First-Ever Study of Credit Counseling Finds High Fees, Bad Advice and Other Abuses by New Breed of "Non-Profit" Agencies
--Credit Card Company Practices Have Helped Create Counseling Crisis--
FOR IMMEDIATE RELEASE
April 9, 2003
Deanne Loonin, NCLC, 617-542-8010
Travis Plunkett, CFA, 202-387-6121
Washington D.C. - As more Americans seek assistance for serious debt
problems, the National Consumer Law Center (NCLC) and Consumer
Federation of America (CFA) today unveiled Credit Counseling in Crisis,
a report detailing the severe threat to consumers from a new generation
of credit-counseling agencies. The comprehensive study found that,
unlike the previous generation of mostly creditor-funded counseling
services, these new agencies often harm debtors with improper advice,
deceptive practices, excessive fees and abuse of their non-profit
status. An estimated nine million Americans have some contact with a
consumer credit counseling agency each year.
The report also concluded that creditor practices and funding
reductions have caused agencies to cut back on educational services and
have led more consumers to drop out of counseling and declare
bankruptcy.
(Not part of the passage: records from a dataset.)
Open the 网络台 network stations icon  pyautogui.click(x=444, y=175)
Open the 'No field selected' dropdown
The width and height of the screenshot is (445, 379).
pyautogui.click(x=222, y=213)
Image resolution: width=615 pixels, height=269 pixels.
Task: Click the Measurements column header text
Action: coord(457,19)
Another key finding was that poor oversight of credit
counseling agencies by the Internal Revenue Service and the states has
allowed unscrupulous counseling agencies to grow and prosper.
"The findings of this report show that the credit counseling industry
has undergone an alarming transformation in the last decade," said
Deanne Loonin, Staff Attorney for the NCLC. "Aggressive firms
masquerading as 'non-profit organizations' are gouging consumers.
Deceptive practices and outright scams are on the rise," she said.
"More consumers are getting bad advice and access to fewer real
counseling options. Meanwhile, most state and federal regulators appear
to be asleep at the switch."
Major Problems With Credit Counseling
Not all of the new credit counseling agencies are a threat to
consumers. Some are above-board and have pioneered consumer-friendly
practices, such as flexible hours, electronic payments and easy access
by phone and by Internet. However, as the new generation of credit
counseling agencies has gained market share, consumer complaints have
risen sharply. The Better Business Bureau reported in 2002 that
complaints about credit counseling agencies nationwide had increased to
1,480, up from 261 in 1998. Three types of problems are adversely
affecting consumers:
- Deceptive and Misleading Practices. Complaints and government investigations have focused on agencies that do not make consumers' payments on time, that deceptively claim that fees are voluntary, and that do not adequately disclose fees to potential clients. The last two charges are among those cited by the State of Illinois in its lawsuit against AmeriDebt. Inc.
- Excessive Costs. In an industry that rarely charged for counseling and other services a decade ago, most agencies now charge fees to set up a Debt Management Program (a debt consolidation plan known as a "DMP") and to maintain it on a monthly basis. Some agencies charge as much as a full month's consolidated payment-usually hundreds of dollars-simply to establish an account.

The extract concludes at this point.